Le gouvernement israélien prévoit d’allouer une partie du budget du plan quinquennal destiné à la société arabe au renforcement des capacités du Shin Bet dans la lutte contre le trafic d’armes, un phénomène considéré comme un enjeu de sécurité nationale en raison de ses liens avec les organisations terroristes.
Selon un courrier interne adressé aux ministères par le secrétaire du gouvernement, Yossi Fox, une partie des fonds prévus par la résolution gouvernementale 550, adoptée sous le gouvernement de Naftali Bennett, pourrait être réaffectée au financement de programmes de lutte contre la criminalité dans la société arabe, mis en œuvre par la police et le Shin Bet.
Le plan dispose encore d’une enveloppe d’environ 1,3 milliard de shekels. D’après des sources gouvernementales, le montant qui sera attribué au service de sécurité intérieure n’a pas encore été arrêté. Il pourrait atteindre près de 650 millions de shekels, soit environ la moitié des crédits restants, mais les discussions sont toujours en cours.
Cette décision marquerait une première implication budgétaire significative du Shin Bet dans ce domaine.
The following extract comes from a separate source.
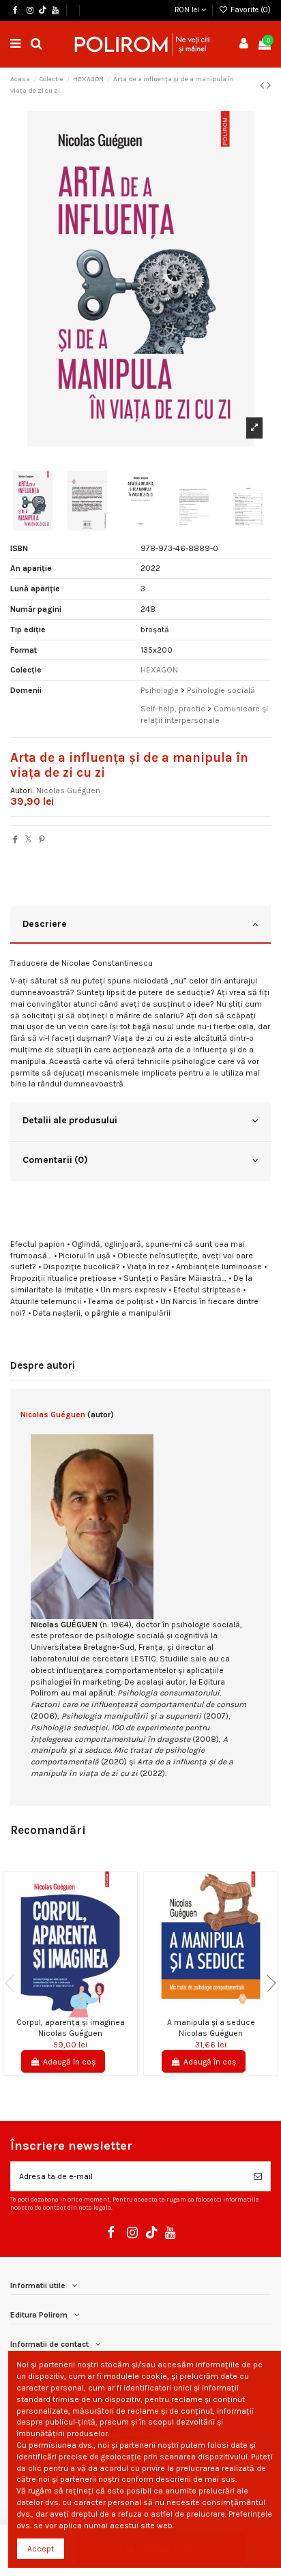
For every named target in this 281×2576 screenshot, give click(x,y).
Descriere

Toutefois, plusieurs responsables insistent sur le fait que sa mission restera strictement limitée au trafic d’armes. « Si quelqu’un pense que le Shin Bet remplacera la police dans la lutte contre les organisations criminelles, c’est faux », affirme un haut responsable gouvernemental. « Son rôle portera sur les filières d’armement, dont une partie alimente également les organisations terroristes. »
En vertu de la législation actuelle, le Shin Bet n’est pas chargé de combattre la criminalité organisée et cette répartition des compétences ne devrait pas évoluer. Son intervention se concentrerait exclusivement sur les aspects présentant une dimension sécuritaire, notamment les circuits d’approvisionnement en armes.
Longtemps réticent à intervenir dans ce secteur afin de préserver ses sources de renseignement, le Shin Bet semble désormais prêt à renforcer son implication. Le projet prévoit notamment la création d’une unité dédiée et le recours à des moyens de renseignement plus poussés.
Le Premier ministre Benyamin Netanyahou avait déjà annoncé, en juin 2023, son intention d’associer le Shin Bet à la lutte contre le crime organisé dans la société arabe, qualifiant la vague de violences de « fléau national ». Malgré ces déclarations, peu de mesures concrètes avaient été mises en œuvre jusqu’à présent.